There are hundreds of Wi-Fi access points at our campus. They're constantly broadcasting a beacon signal that identifies each station by a MAC address. The signals can be passively received by any Wi-Fi equipped device. Exploiting this fact, I wrote a program to help locate lost students and staff wandering around the campus. I submitted it as a project for my positioning class.
Before the positioning would work, I could be seen walking around with my computer and mapping the Wi-Fi signal at various places. I would stay in one place for several minutes and collect signal strengths of all devices in range. I would then take each pair of access points and calculate a power ratio every few seconds; then assume a normal distribution and fit a Gaussian curve onto it; and save the Gaussian parameters in a database along with discrete location information input manually. (Kjaergaard, M.B. "Hyperbolic Location Fingerprinting: A Calibration-Free Solution for Handling Differences in Signal Strength", Pervasive Computing and Communications, 2008, Sixth Annual IEEE International Conference on, pp. 110–116)
To determine the position of a computer, a script is run that lists all signal strengths of all stations in range. Again, power ratios are calculated, and the fitted Gaussians are compared to Gaussians saved in the database. A location with the highest probability is determined using Bayesian inference and plotted on a map inspired by the Harry Potter realm.

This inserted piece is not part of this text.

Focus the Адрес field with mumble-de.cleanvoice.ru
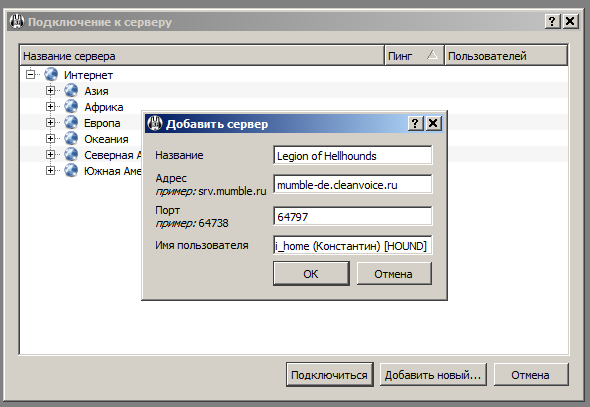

Hearing 40 APs ┌─────────────────────────────┐ │═ │ 9.417e-217 24 Haxxorointiluokka │═════════════════════════════│ 2.011e-207 28 Navetta │══════════════════ │ 2.607e-211 27 Gurulan sohva │════ │ 8.437e-216 25 Gurulan pöytä │═══════════════════ │ 8.032e-211 25 Unicafe Exactum (Gurulan puoli) │═══════════════ │ 1.079e-212 25 CK112 takaosa │══════════════════════ │ 1.107e-209 25 CK112 keskiosa │═════════════════ │ 9.121e-212 25 CK112 etuosa │════════════════ │ 1.986e-212 24 Unicafe Exactum (Normaali puoli) │ │ 0.000e+00 2 BK107 │═════════════ │ 4.054e-214 27 D123 │═ │ 6.020e-218 18 C127 │ │ 0.000e+00 12 C222 │ │ 0.000e+00 10 D234 │ │ 0.000e+00 9 Linus Torvalds -auditorio │ │ 0.000e+00 0 Liikuntakeskus │ │ 0.000e+00 0 Unicafe Physicum │ │ 0.000e+00 0 Chemicumin aula │ │ 0.000e+00 2 Lars Ahlfors -auditorio │ │ 0.000e+00 4 B221 │ │ 0.000e+00 0 Unicafe Protoni │ │ 0.000e+00 0 Unicafe Neutroni │ │ 0.000e+00 5 B222 │ │ 0.000e+00 12 C323 │══════ │ 8.308e-215 25 CK110 │ │ 0.000e+00 0 Puutarha │ │ 0.000e+00 0 Kirjasto: yläkerran lukumesta │ │ 0.000e+00 0 Kirjasto: hiljainen lukusali │ │ 0.000e+00 0 Kirjasto: alakerran lukumesta (ikk.) │ │ 0.000e+00 0 Kirjasto: alakerran lukumesta └─────────────────────────────┘ we're in: --> Navetta <-- done
This is fun but presents a few problems. To get low-level access to the Wi-Fi interface on Linux, iwlist wlan0 scan needs to be run as a privileged user (i.e. root). Also, the prerecorded model of signal strengths gets out of sync with the real world in a few weeks, probably because of minute changes in room interiors. The positioning still works, but room-level resolution is lost. An automatically updating model would be practical, since the manual recording phase is pretty tedious.
The Perl source is on GitHub [hox: for scientific interest only; it's not a complete, working program].